#### [Exercise directions]
Everything from the line with "Given: Click the browser refresh icon" through the final line below should be copied out exactly, and nothing else should appear.

#### [Records supplied]
════════════════════

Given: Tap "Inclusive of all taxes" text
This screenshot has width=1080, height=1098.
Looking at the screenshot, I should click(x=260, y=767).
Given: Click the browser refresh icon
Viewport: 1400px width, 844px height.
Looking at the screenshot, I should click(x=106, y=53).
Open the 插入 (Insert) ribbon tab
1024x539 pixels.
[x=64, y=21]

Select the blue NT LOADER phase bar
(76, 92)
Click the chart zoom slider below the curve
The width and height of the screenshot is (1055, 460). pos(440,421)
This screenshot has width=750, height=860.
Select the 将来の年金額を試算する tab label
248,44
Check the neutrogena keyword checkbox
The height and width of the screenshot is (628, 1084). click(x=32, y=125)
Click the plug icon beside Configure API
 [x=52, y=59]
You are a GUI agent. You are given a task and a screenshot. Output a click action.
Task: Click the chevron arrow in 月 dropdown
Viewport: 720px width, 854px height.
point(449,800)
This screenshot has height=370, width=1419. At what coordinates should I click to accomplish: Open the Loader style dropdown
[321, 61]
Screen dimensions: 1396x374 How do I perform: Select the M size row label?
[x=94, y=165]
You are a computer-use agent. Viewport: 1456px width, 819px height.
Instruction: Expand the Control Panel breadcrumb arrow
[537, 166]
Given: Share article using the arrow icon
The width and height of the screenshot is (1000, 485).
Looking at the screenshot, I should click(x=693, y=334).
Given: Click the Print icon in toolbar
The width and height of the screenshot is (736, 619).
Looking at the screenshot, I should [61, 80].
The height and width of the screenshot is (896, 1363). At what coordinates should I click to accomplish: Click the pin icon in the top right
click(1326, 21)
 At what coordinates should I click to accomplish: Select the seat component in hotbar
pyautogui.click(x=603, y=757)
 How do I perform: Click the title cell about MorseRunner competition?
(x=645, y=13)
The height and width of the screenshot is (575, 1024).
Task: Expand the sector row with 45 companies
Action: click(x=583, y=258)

════════════════════

#### [Written response]
Given: Click the browser refresh icon
Viewport: 1400px width, 844px height.
Looking at the screenshot, I should click(x=106, y=53).
Open the 插入 (Insert) ribbon tab
1024x539 pixels.
[x=64, y=21]

Select the blue NT LOADER phase bar
(76, 92)
Click the chart zoom slider below the curve
The width and height of the screenshot is (1055, 460). pos(440,421)
This screenshot has width=750, height=860.
Select the 将来の年金額を試算する tab label
248,44
Check the neutrogena keyword checkbox
The height and width of the screenshot is (628, 1084). click(x=32, y=125)
Click the plug icon beside Configure API
 [x=52, y=59]
You are a GUI agent. You are given a task and a screenshot. Output a click action.
Task: Click the chevron arrow in 月 dropdown
Viewport: 720px width, 854px height.
point(449,800)
This screenshot has height=370, width=1419. At what coordinates should I click to accomplish: Open the Loader style dropdown
[321, 61]
Screen dimensions: 1396x374 How do I perform: Select the M size row label?
[x=94, y=165]
You are a computer-use agent. Viewport: 1456px width, 819px height.
Instruction: Expand the Control Panel breadcrumb arrow
[537, 166]
Given: Share article using the arrow icon
The width and height of the screenshot is (1000, 485).
Looking at the screenshot, I should click(x=693, y=334).
Given: Click the Print icon in toolbar
The width and height of the screenshot is (736, 619).
Looking at the screenshot, I should [61, 80].
The height and width of the screenshot is (896, 1363). At what coordinates should I click to accomplish: Click the pin icon in the top right
click(1326, 21)
 At what coordinates should I click to accomplish: Select the seat component in hotbar
pyautogui.click(x=603, y=757)
 How do I perform: Click the title cell about MorseRunner competition?
(x=645, y=13)
The height and width of the screenshot is (575, 1024).
Task: Expand the sector row with 45 companies
Action: click(x=583, y=258)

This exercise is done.